In addition to introducing a totally new in-flight experience for passengers, the A380 also is a technology pioneer – bringing advances that have since been introduced on other members of Airbus’ jetliner family.
One such breakthrough is use of the Airbus-developed Brake to Vacate system that optimises braking efficiency and runway turn-around time – thereby improving safety and helping to enhance traffic flow at increasingly busy airports. Brake to Vacate allows pilots to select the appropriate runway exit during the landing approach and regulates the aircraft’s deceleration after touchdown, enabling it to reach any chosen exit at the correct speed under optimum conditions no matter the weather and visibility.

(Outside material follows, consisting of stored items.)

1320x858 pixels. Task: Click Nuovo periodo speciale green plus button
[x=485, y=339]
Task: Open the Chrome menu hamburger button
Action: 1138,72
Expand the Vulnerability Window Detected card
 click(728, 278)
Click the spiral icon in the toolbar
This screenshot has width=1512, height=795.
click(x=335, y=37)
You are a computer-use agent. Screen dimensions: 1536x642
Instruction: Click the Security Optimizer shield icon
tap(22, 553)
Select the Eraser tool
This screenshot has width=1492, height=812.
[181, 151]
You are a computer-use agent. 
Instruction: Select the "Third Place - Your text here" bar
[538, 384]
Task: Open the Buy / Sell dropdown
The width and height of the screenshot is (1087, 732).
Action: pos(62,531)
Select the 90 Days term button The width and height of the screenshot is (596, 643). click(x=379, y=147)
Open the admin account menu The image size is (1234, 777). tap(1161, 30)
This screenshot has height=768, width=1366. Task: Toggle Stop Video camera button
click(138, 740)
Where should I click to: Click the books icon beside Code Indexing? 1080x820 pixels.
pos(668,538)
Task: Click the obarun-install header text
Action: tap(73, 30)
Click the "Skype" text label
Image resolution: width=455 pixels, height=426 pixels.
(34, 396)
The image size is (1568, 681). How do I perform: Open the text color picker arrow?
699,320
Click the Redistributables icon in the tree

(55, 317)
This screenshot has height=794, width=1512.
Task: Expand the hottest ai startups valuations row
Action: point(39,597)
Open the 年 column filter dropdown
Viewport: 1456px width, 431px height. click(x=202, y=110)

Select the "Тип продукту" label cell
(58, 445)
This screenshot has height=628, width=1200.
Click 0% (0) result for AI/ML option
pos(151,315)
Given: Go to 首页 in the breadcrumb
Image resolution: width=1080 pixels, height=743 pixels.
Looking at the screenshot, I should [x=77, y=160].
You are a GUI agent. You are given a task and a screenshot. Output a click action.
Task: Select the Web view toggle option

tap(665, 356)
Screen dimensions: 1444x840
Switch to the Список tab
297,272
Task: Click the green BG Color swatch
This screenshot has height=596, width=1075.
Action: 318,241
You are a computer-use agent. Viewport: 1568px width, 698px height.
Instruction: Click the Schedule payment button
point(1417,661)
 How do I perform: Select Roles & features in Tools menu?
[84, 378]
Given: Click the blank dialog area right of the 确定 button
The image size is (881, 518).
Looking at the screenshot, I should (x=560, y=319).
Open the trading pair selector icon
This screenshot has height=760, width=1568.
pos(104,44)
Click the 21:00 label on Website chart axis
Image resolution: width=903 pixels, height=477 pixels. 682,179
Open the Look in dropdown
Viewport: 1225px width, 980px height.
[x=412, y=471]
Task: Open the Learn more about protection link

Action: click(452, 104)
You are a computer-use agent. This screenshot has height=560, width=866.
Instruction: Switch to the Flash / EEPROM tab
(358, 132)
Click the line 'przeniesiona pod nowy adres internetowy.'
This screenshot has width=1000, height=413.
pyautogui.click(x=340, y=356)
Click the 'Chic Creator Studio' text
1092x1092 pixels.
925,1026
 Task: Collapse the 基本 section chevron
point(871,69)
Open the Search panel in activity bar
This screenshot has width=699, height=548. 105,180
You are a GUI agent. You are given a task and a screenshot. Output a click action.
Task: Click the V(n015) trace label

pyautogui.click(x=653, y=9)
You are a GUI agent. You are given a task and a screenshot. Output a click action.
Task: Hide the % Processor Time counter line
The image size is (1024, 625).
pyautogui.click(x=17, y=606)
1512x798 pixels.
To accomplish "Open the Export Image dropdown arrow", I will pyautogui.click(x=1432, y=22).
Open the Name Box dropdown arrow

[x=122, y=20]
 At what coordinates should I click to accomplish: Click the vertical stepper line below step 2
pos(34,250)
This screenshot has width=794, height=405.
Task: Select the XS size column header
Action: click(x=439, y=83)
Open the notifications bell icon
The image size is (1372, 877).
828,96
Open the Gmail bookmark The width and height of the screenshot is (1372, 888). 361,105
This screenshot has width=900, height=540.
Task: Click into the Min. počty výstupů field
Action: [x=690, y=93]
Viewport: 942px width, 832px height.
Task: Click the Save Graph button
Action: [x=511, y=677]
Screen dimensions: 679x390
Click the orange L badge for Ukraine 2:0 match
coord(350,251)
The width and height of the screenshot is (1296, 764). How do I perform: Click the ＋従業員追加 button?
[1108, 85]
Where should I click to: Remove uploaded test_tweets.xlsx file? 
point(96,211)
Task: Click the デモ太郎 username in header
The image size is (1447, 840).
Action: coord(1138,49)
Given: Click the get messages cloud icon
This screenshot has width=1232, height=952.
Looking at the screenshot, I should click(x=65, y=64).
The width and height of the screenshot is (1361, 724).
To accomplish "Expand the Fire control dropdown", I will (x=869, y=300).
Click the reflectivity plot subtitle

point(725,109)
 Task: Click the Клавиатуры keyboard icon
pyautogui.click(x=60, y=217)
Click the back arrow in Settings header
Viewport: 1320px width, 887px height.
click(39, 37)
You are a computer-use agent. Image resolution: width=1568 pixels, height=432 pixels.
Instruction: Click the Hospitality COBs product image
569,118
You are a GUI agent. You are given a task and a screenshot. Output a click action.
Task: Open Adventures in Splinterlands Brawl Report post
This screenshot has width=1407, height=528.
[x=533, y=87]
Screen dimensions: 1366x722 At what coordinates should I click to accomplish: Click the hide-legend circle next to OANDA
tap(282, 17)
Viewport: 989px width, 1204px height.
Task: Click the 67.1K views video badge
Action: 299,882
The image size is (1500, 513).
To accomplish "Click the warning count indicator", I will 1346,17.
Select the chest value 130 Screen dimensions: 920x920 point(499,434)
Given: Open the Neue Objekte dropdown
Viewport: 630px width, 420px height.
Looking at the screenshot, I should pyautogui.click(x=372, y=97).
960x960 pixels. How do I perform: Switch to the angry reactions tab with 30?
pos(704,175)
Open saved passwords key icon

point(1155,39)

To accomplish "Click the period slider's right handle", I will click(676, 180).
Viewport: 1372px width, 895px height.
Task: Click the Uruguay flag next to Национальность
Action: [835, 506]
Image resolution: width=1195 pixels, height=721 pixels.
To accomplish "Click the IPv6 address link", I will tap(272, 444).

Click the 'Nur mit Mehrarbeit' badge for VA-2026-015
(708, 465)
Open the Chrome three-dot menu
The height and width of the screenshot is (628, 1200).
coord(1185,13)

The Brake to Vacate concept was developed by a multidisciplinary team at Airbus, bringing together expertise in the areas of flight controls, landing gear, flight warning systems, onboard air navigation, flight management and flight test. After the successful application of Brake to Vacate on the A380 as an optional feature, it will be basic on Airbus’ A350 XWB – which is now entering production.
Another A380 technological milestone is the use of a high-pressure hydraulic system operating at 5,000 psi, resulting in significant weight savings by reducing the diameter of hydraulic fluid lines and the size of actuators that operate the aircraft's primary flight control system. Having proven its worth on the A380, such high-pressure hydraulics has been adopted for the A350 XWB.
Also incorporated on the A380 is a load alleviation function – in which the aircraft’s ailerons are deployed during gust and turbulence conditions for span-wise load distribution across the wing. Airbus has adopted this technology for the A350 XWB, and also will use it on a newly launched longer-range version of the A330.